Conservationists say they have sighted a critically endangered Chinese river dolphin in the Yangtze River.
A baiji, a Chinese dolphin also known as the Goddess of Yangtze, was reportedly spotted and photographed in eastern Anhui Province.
“We sighted a Baiji majestically swimming in the river. We followed it from Heishazhou to Tongling. As evidence we also took the photographs,” said Qian Zou, head of Enterpriser Photography Nature Fund (EPNF).
In 1996, the International Union for Conservation of Nature (IUCN) declared baijis as critically endangered and possibly extinct. The IUCN Red List of Threatened Species is of species whose population plummets below 500 individuals.
The falling number of Baijis prompted a comprehensive visual and acoustic survey in 2006 to ascertain their population size in the Yangtze River. The extensive exercise failed to find even a single one.
Surveyors had commissioned two research vessels to glean through the dolphin’s prominent habitat located from Yichang to Shanghai. Another vessel towed a hydrophone to listen for baiji whistles and clicks.
In 2012, researchers launched another expedition to trace the baijis, but the mission ended with similar results. Relying on the surveys’ findings, IUCN declared the species “functionally extinct” in 2007.
Barely a few months later, a "confirmed" sighting was reported. But the IUCN responded, “One of the assessors received reports and hazy video footage of a Baiji sighting in the Tongling area of the Yangtze in 2007, but the species identification could not be confirmed.” After a thorough probe, experts said the marine creature was a finless porpoise.

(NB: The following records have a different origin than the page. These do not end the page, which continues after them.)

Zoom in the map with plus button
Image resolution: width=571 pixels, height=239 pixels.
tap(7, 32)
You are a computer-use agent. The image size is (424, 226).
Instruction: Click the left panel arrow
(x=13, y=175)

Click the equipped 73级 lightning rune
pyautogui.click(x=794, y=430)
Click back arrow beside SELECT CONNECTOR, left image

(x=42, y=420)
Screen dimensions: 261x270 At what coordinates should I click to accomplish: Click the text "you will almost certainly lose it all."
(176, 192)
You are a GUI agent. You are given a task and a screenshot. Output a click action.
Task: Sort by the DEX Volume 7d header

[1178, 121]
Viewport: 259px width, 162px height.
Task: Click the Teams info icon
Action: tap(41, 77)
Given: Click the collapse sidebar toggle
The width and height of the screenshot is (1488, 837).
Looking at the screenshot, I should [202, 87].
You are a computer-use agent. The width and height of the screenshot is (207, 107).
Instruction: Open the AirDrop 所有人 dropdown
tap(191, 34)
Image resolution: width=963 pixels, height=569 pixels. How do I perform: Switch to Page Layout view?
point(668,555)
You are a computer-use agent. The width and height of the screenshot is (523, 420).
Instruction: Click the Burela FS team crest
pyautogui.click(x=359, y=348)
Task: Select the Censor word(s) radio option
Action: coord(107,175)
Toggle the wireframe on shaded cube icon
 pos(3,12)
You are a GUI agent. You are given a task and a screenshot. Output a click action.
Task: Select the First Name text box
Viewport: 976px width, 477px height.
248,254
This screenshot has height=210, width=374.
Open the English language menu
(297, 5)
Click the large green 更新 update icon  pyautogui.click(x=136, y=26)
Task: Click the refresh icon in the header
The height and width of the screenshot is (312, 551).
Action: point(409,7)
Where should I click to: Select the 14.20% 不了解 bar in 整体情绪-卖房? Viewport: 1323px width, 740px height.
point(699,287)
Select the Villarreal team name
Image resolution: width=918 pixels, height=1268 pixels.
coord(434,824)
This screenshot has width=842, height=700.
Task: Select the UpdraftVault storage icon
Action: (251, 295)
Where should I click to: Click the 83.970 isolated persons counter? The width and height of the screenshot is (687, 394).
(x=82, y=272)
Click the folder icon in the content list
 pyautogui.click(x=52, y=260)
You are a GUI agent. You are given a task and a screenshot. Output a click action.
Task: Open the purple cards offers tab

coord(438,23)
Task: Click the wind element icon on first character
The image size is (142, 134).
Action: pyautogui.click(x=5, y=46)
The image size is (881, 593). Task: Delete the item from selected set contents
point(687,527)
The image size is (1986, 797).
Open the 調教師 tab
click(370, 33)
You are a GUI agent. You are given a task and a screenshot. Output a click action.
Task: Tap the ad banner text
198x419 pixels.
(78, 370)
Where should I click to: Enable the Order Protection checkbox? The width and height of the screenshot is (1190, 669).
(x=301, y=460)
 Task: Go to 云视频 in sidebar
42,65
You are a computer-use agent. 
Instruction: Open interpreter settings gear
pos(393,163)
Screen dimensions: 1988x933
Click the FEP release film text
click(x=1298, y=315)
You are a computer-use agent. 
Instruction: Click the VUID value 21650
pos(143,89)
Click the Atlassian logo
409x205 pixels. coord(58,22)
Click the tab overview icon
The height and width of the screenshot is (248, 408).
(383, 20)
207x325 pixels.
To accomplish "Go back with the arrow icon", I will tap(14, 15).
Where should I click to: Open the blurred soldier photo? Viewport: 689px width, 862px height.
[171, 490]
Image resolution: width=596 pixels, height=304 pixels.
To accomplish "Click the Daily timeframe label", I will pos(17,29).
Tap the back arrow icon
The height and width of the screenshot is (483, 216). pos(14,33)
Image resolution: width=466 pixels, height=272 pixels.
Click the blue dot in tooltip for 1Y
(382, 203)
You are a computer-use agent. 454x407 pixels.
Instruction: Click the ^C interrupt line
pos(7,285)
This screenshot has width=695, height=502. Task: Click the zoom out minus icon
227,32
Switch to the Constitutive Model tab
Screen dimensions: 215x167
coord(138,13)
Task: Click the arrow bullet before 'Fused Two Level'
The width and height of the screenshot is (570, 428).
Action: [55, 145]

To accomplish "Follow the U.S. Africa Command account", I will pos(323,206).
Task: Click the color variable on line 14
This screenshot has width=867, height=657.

In 2016, amateur investigator Song Qi announced another baiji sighting during a seven-day expedition in the Yangtze River. In the recent years, student researchers and fishermen also reported sightings, but could not provide photographic, video or acoustic evidence.
“We have reported the sighting with visual proof to Chinese experts including Hua Yuyuan and Zhang Minghao, and are seeking scientific support from IUCN’s specialists,” maintained Zou.
The dolphin’s population sharply dropped due to unsustainable fishing, pollution, construction of dams in the Yangtze River, experts claimed.